[Goal of the exercise] Copy nothing from the entries below except the lines from the one containing "Task: Click the video" through the one containing "Go to the next page arrow", and copy those exactly.

[Listed entries]

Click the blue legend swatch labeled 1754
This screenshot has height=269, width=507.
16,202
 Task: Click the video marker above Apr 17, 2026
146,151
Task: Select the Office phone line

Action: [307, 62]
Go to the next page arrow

---

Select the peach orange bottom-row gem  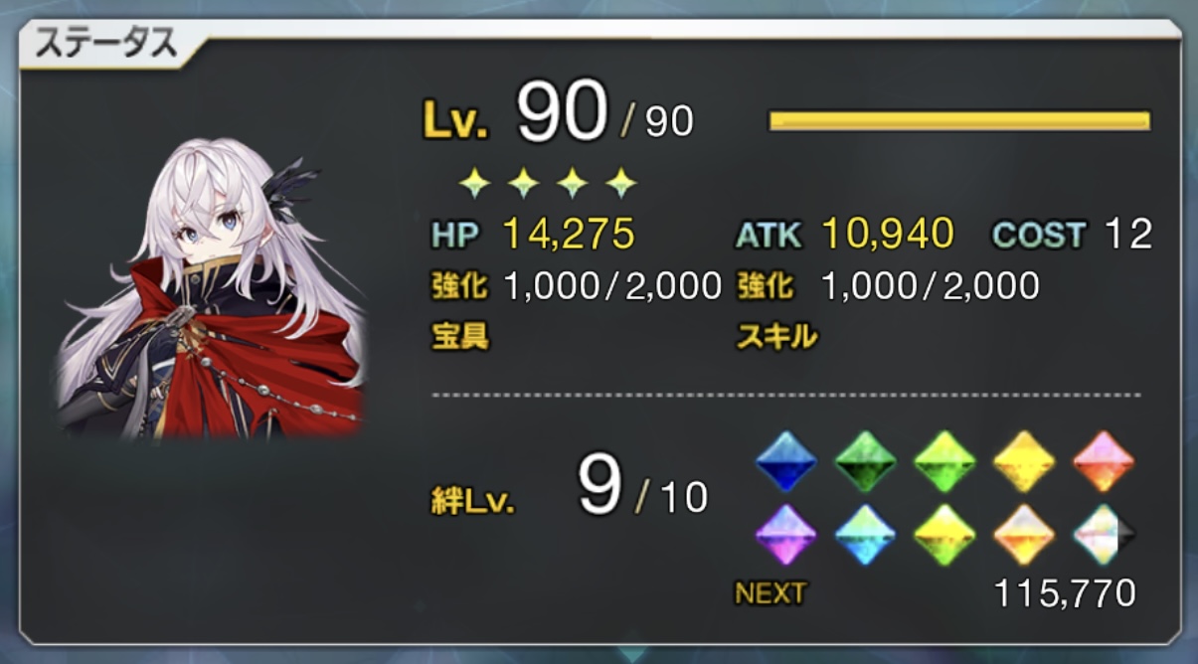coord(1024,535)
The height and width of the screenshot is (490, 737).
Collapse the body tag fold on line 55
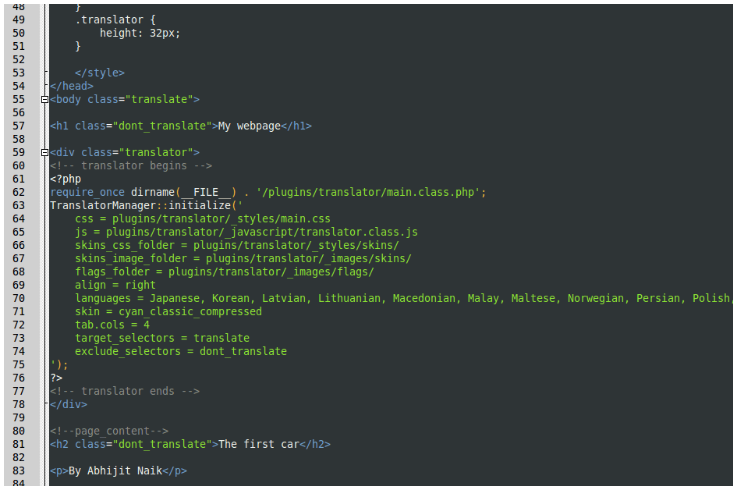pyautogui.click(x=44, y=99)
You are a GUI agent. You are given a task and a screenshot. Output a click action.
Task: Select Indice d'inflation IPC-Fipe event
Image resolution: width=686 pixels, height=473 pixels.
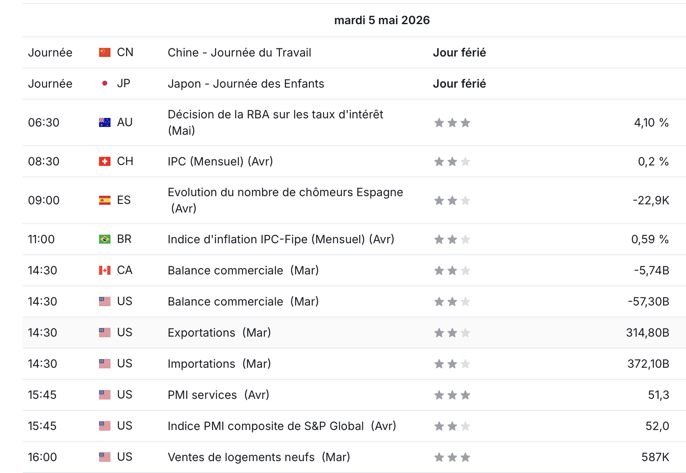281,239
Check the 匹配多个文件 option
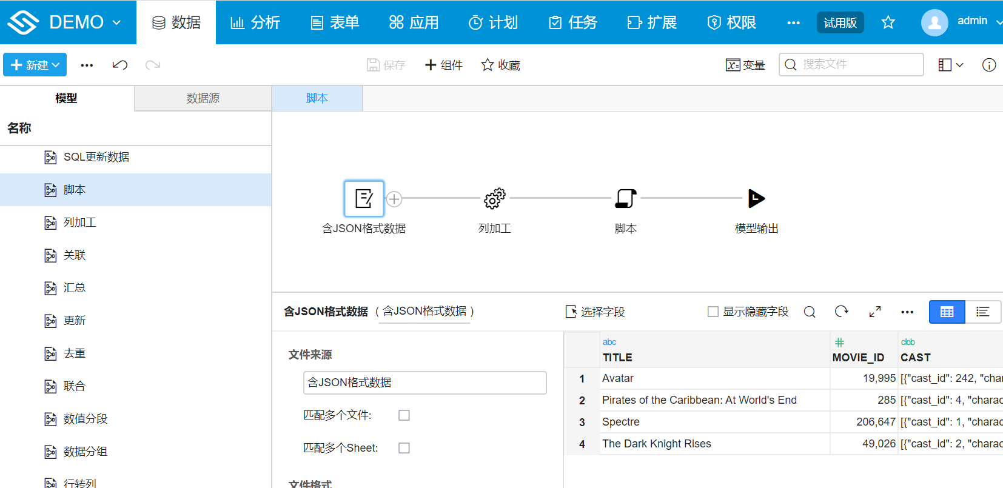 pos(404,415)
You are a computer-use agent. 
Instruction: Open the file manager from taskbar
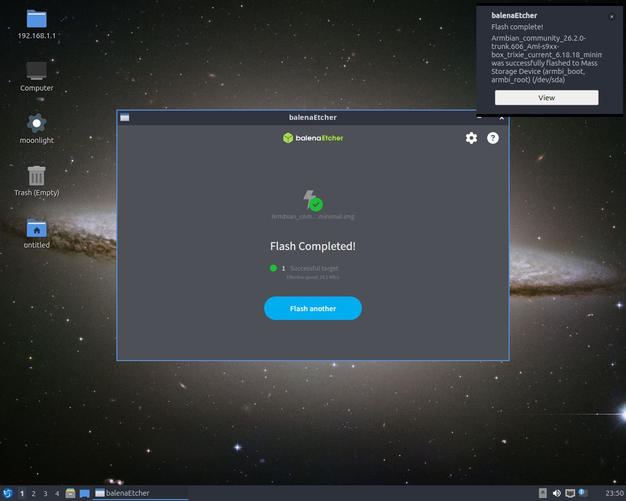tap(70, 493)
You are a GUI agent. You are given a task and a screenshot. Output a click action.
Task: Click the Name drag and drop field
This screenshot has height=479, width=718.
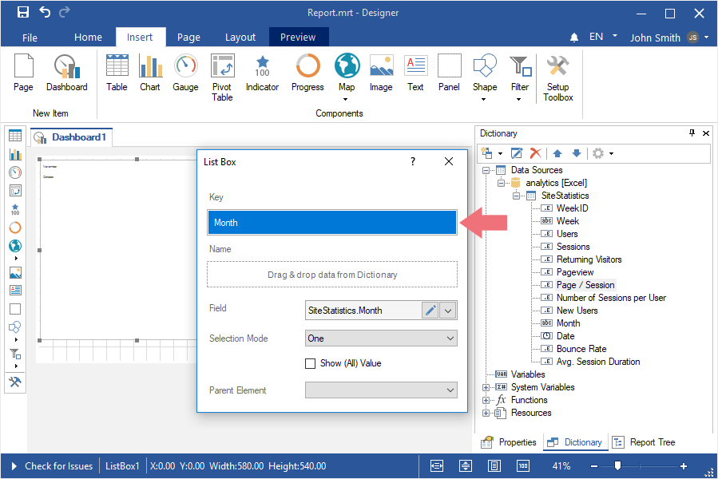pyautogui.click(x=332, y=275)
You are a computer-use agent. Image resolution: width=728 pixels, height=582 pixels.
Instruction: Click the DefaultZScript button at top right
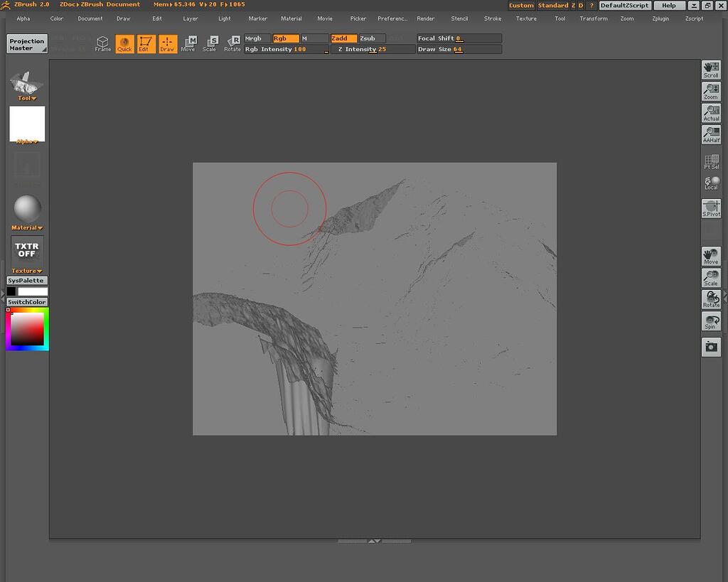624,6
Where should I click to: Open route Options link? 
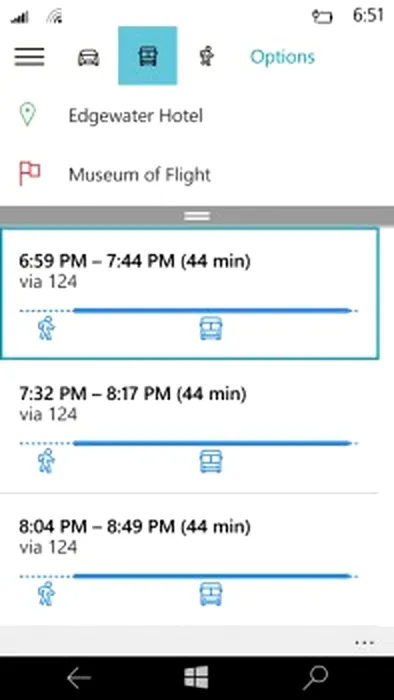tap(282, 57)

[Task result]
 Task: Click the video marker above Apr 17, 2026
146,151
Task: Select the Office phone line

Action: [307, 62]
Go to the next page arrow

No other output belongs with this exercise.